What to Do About Shoddy Floor Tiles
Q: In December I had ceramic tile installed in my kitchen, on the stairs and in two vestibules. The area is about 180 square feet. The installer used only one bag of thin-set mortar for the job. The bag states that for my tiles, one bag covers 55 to 65 square feet.
I noticed the next day that there was no mortar showing between the tiles. Later, I noticed some tiles had popped, cracked and sagged, a lot of the grout had cracked and the edges of the tiles do not meet properly.
The installer refuses to redo the job, stating that he performed the work properly and up to standards. Unfortunately, we paid him in advance. What is your opinion on the likelihood that more of these tiles will crack and come loose? The installer states that the strength of the tile will hold them. It is a quality porcelain tile, but things I have read indicate that the tile is only as good as the base on which it is installed. He did screw down plywood over the existing subfloor, although it's obvious he didn't hit any floor joists with the screws because there is still a pronounced hump in one area of the floor. — N.C., Windsor, Ontario
A: One bag of thin-set mortar is used to cover roughly 60 square feet of floor space if the installer spreads the mortar all over the floor using a quarter-inch notched trowel and then sets the tiles into the mortar.
If the installer spreads the mortar on the back of each tile, in a process called buttering, one bag of mortar will cover a much larger area.
If you were not able to see the mortar on the floor between the tiles, then they were buttered in place.
If you will read the instructions on the bag of mortar, it will probably advise the user to butter larger porcelain tiles and to use a modified latex thin-set or a thin-set mixed with an acrylic latex additive.
I'm willing to bet your installer mixed the thin-set with water, which makes the thin-set more brittle.
A good installer will butter the tiles and compress each tile in place. If the tiles are loose and uneven, they were not compressed or installed properly and need to be removed.
Unfortunately, the installer is long gone, and so is your money, so you'll have to do this yourself.
Never, ever pay in advance of a completed job.

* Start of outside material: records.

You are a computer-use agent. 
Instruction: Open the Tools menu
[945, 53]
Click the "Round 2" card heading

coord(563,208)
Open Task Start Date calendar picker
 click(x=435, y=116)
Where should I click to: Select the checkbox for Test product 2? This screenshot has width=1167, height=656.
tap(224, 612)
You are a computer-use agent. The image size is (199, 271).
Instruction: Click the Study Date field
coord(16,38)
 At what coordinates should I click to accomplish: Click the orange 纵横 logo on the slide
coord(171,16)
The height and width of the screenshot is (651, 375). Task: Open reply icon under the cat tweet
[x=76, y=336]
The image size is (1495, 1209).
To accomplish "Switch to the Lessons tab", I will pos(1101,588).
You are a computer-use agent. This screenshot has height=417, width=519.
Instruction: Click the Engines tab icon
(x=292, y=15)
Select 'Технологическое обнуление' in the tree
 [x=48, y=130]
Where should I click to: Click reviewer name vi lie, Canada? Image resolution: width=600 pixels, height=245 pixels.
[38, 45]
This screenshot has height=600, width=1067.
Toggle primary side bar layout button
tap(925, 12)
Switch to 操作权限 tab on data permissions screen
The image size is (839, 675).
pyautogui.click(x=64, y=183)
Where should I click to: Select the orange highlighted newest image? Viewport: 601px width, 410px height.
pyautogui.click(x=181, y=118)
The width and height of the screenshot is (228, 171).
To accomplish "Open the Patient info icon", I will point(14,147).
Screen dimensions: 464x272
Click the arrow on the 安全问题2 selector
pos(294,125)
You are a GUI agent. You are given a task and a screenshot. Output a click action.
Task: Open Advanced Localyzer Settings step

You are also correct to assume that the subflooring is not installed properly. When there are humps or damaged floors that need to be covered, the subflooring needs to be installed in a bed of thin-set mortar to level out the old floor and to cover any imperfections.
Screws or ring-shank nails are then used to fasten the subflooring to the original floor before the thin-set has had time to dry. The screws need to be set every 4 inches along the edges of the subflooring and then every 6 inches over the remainder of the sheet.
I guarantee you that some of the screws or nails will find a floor joist if you use long fasteners. The nail or screw used should penetrate both the subfloor and the original flooring and protrude.
I have seen tile floors fail because the installers used staples to secure the subfloor or because the subfloor was not set in a thin-set mortar bed.
Some installers prefer to use wood glues or construction adhesives to secure the subfloor instead of thin-set mortar, but this is usually found on new construction, not on remodels or overlays.
My advice would be to remove all the tiles and the subflooring and do the job right.
Dwight Barnett is a certified master inspector with the American Society of Home Inspectors.